THE TASK
According to the post about the Tesla Megapack install, in what month and year did construction of the Melbourne Renewable Energy Hub begin?

**** TEXT ****

Tesla Megapack install (444 Megapacks - not sure if this is just for first phase).


this features a tweet by

Lily D'Ambrosio MP
@LilyDAmbrosioMP
Member for Mill Park. Minister for Energy & Resources. Minister for Climate Action. Minister for the State Electricity Commission (SEC)

Where she says:-

Construction continues on the SEC’s first project, the Melbourne Renewable Energy Hub.

Currently getting ready for the arrival of 444 Tesla Megapacks, this will be one of the biggest batteries in the world.

I'm not sure when these are due, the language sounds like they are imminent.

Further info:-
MREH - Equis "On track...
Detailed grid modelling, noise assessments, traffic flow analysis, and other studies were undertaken during 2020 and 2021.

MREH began construction in November 2023 with commercial operations expected to commence in 2025."

Melbourne Renewable Energy Hub - Infrastructure Pipeline - lists out phases and says "The project was orginally proposed by Syncline Energy, and was known as the Melton Renewable Energy Hub until it was acquired by Equis in November 2022."
 
To not clutter the thread, looks like they are hiring back some that got fired with specific person named:

"Chief among the personnel who have returned is Max de Zegher, the director of charging for North America, according to people with knowledge of the matter, who asked not to be identified because the information is private. De Zegher was one of the top managers after Rebecca Tinucci, the senior director Musk fired late last month along with virtually everyone else in the charging group."
Maybe some day we will get the full story, but I think it was rather evident from the firing of Rebecca on Day 1 that she refused to cooperate and give Elon the 10% headcount to cut from her department. Maybe she thought the Supercharger department was immune, maybe she didn't want to make any enemies, maybe she really liked all 500 of her employees, I don't know, but it is quite clear that Elon was very serious about cutting 10% from EVERY department, and she must not have been with the program. I can't say I agree with the way it was handled, as the last thing Tesla needs right now is more reason to be publicly bashed by the media, but I'd bet that a great many of the employees will be hired back if they are still spending $500 million this year on SuCs.

**** INFORMATION SUPPLIED ****

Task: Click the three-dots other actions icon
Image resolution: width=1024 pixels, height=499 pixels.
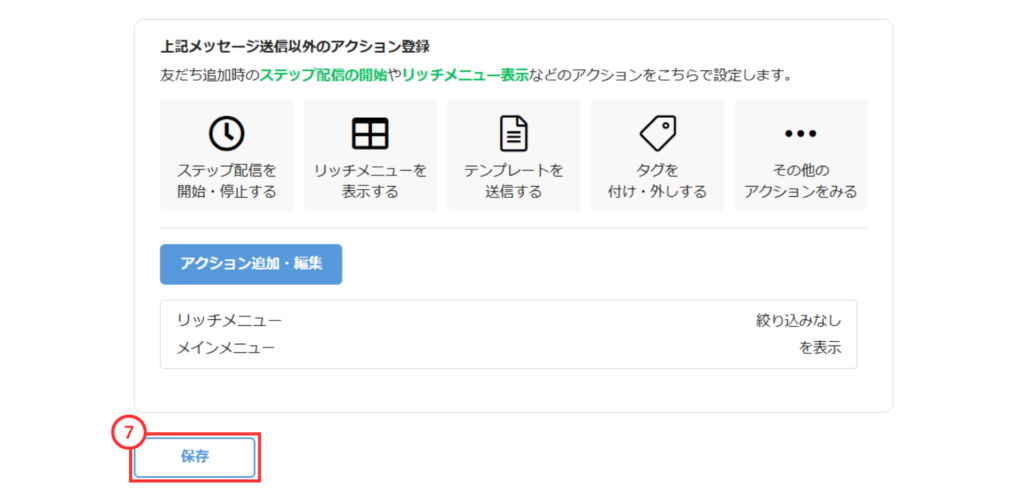Action: point(801,133)

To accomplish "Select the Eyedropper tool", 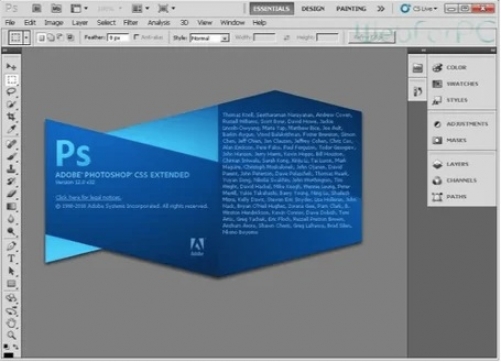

****

WORKED SOLUTION
November 2023